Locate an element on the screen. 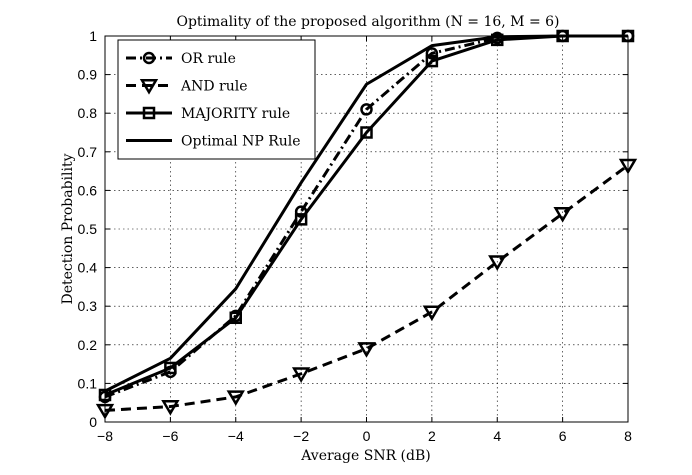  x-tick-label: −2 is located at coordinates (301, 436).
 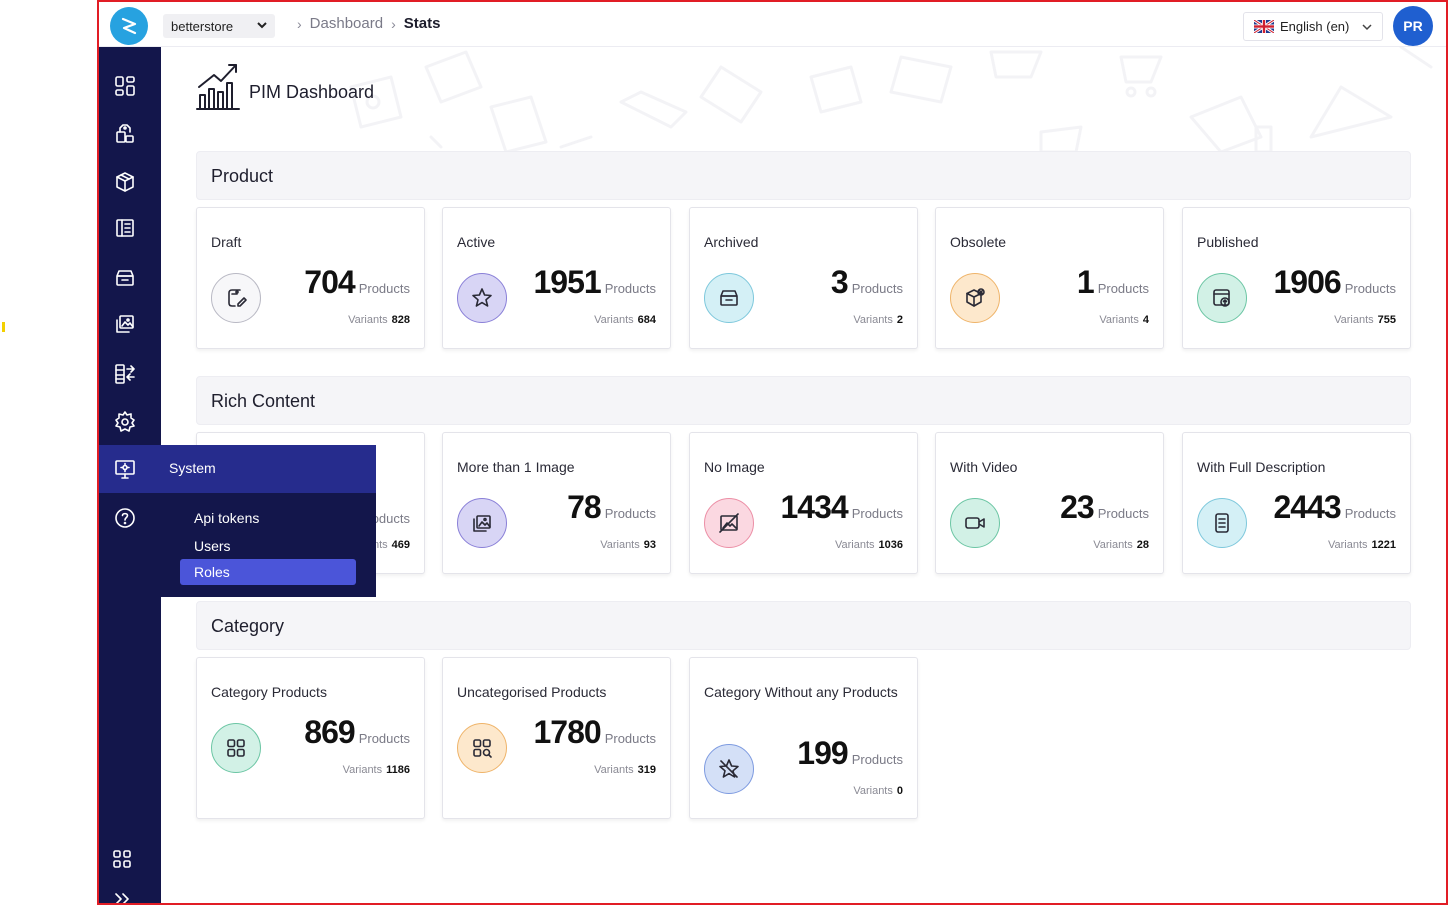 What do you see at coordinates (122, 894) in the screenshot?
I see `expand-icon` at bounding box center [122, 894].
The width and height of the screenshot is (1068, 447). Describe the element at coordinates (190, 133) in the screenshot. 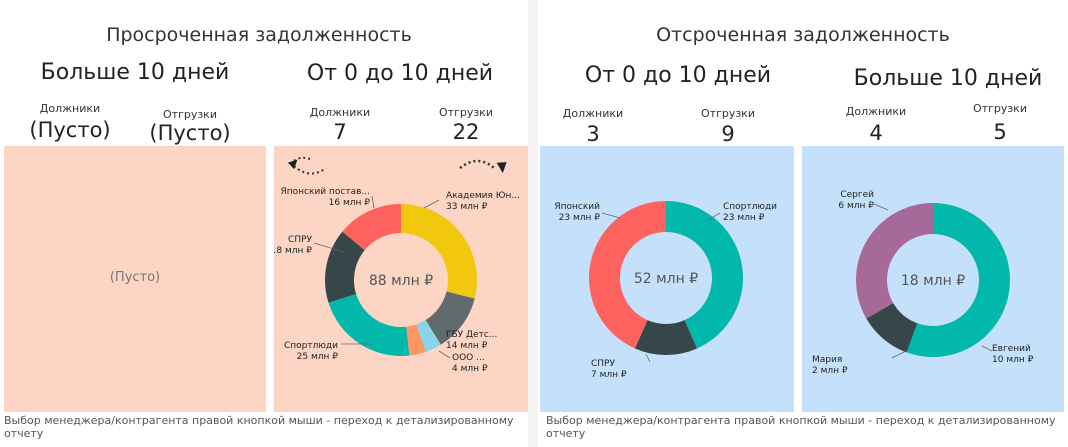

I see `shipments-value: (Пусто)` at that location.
...
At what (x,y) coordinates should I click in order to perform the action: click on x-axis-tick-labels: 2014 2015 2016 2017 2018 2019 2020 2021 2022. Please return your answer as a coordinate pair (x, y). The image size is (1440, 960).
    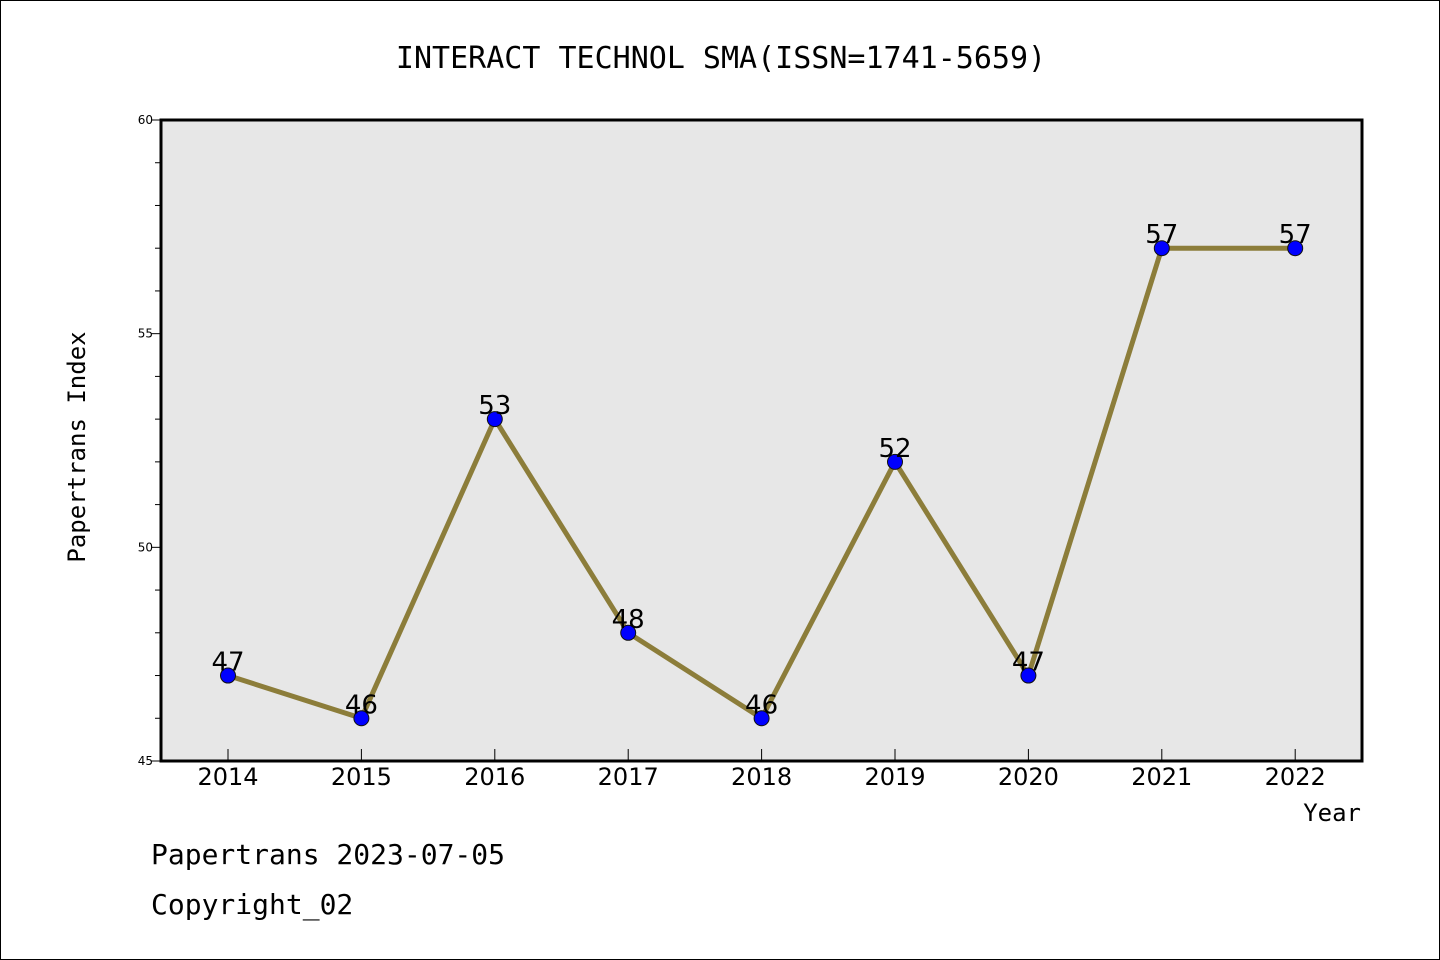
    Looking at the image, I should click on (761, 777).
---
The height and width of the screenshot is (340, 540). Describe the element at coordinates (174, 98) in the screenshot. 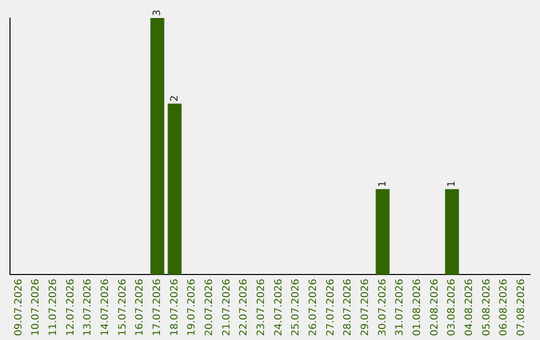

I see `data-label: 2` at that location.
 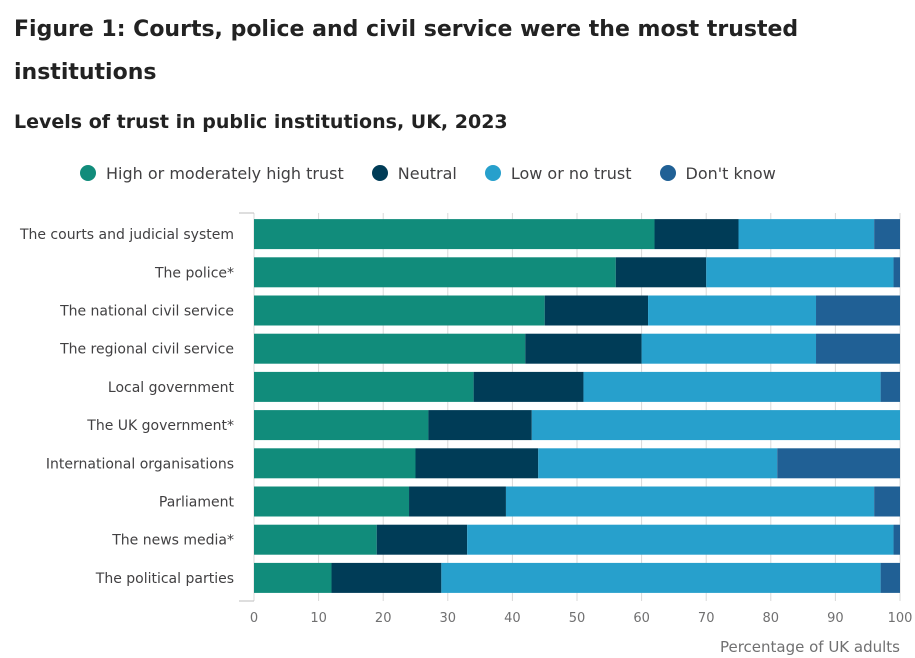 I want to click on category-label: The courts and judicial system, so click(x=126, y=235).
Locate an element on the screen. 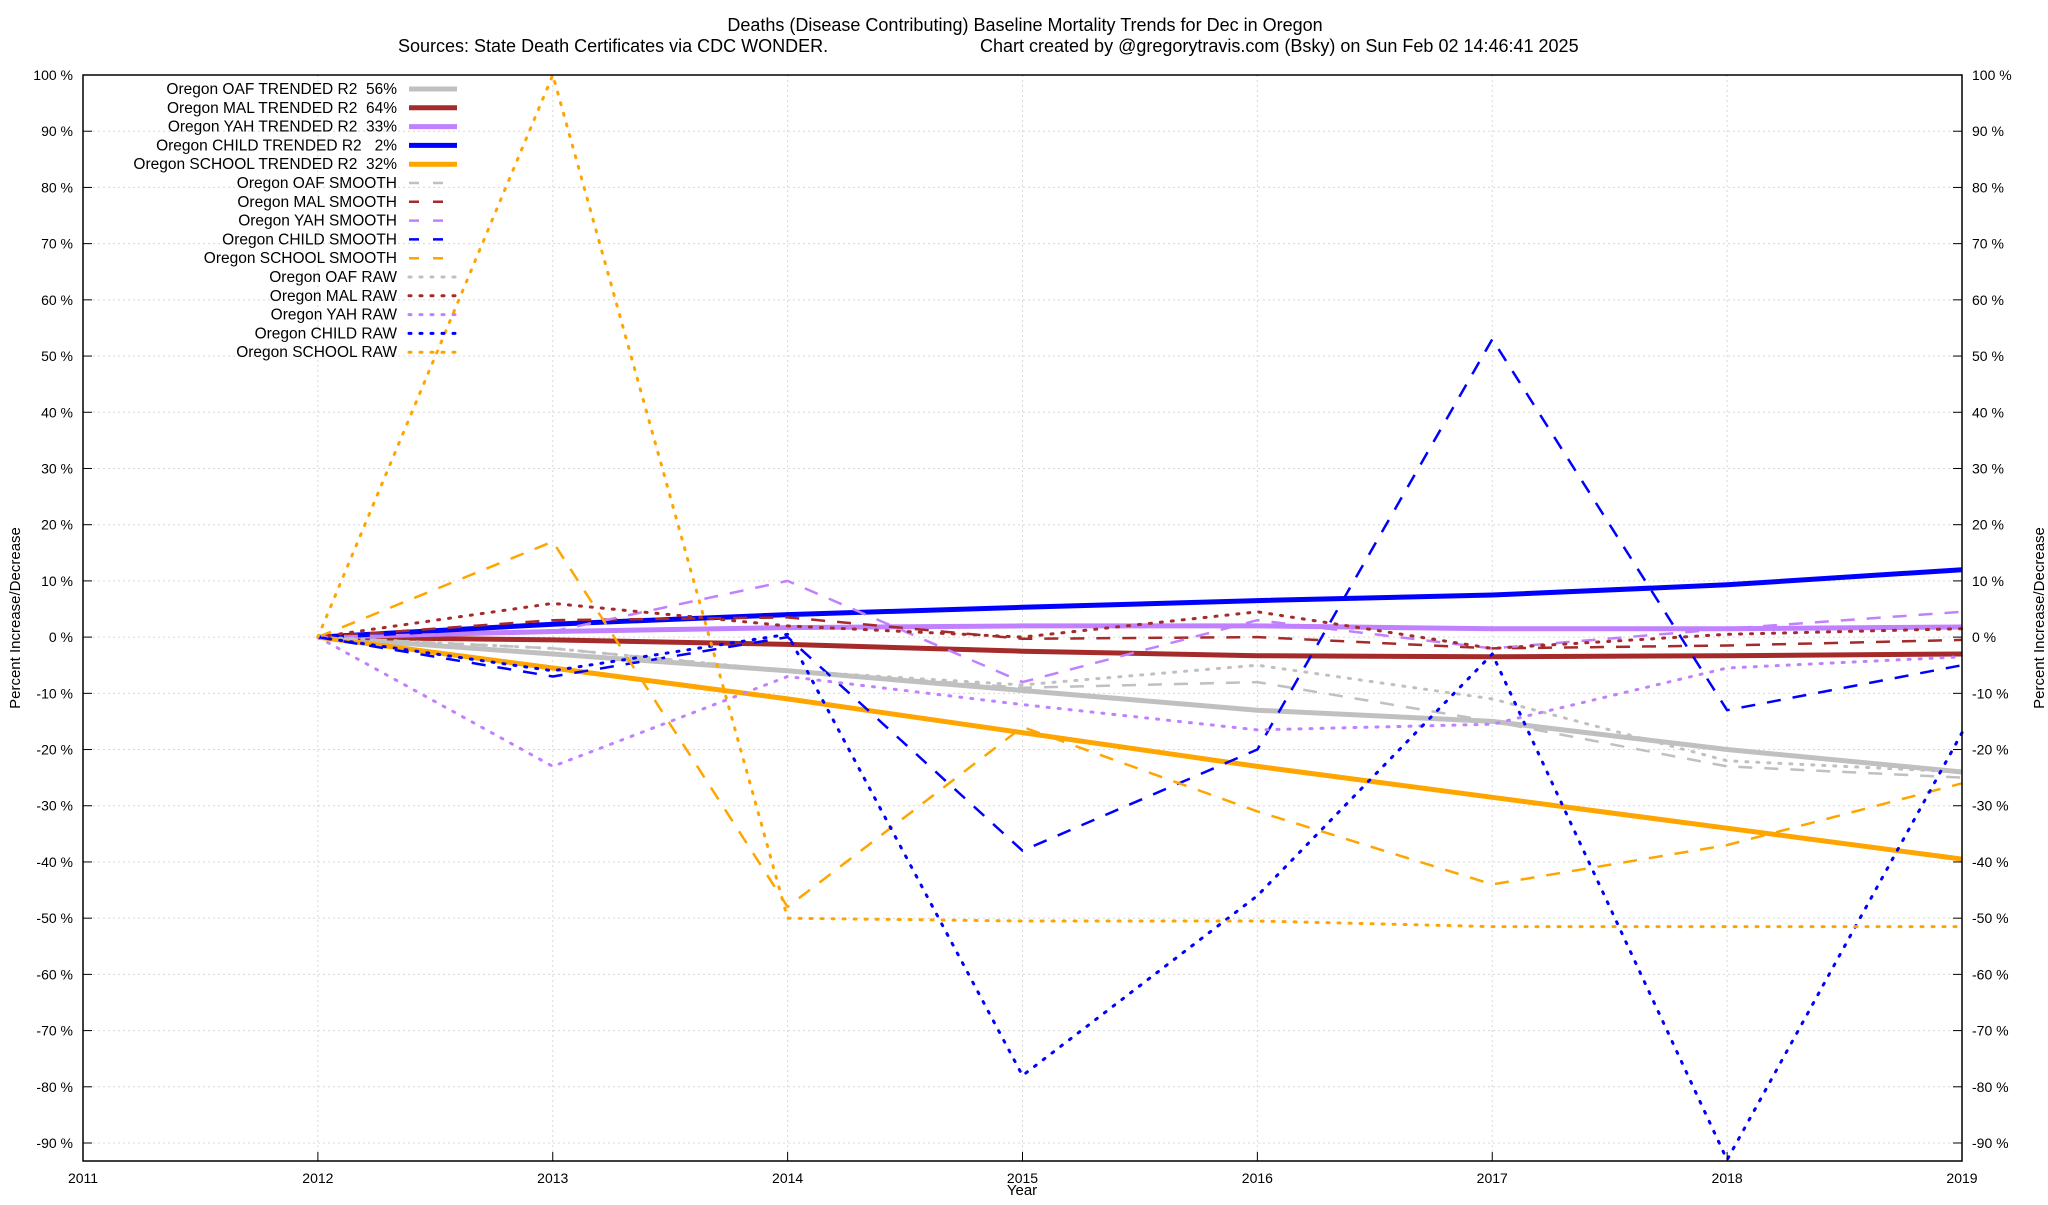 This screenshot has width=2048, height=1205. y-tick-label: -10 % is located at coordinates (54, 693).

Action item: Could you repeat the records word for word, starting with the line that contains "The height and" and going on through the line that contains "I want to click", leaving out the pictures?

Task result:
The height and width of the screenshot is (340, 540). Describe the element at coordinates (174, 98) in the screenshot. 

I see `data-label: 2` at that location.
  I want to click on category-label: The courts and judicial system, so click(x=126, y=235).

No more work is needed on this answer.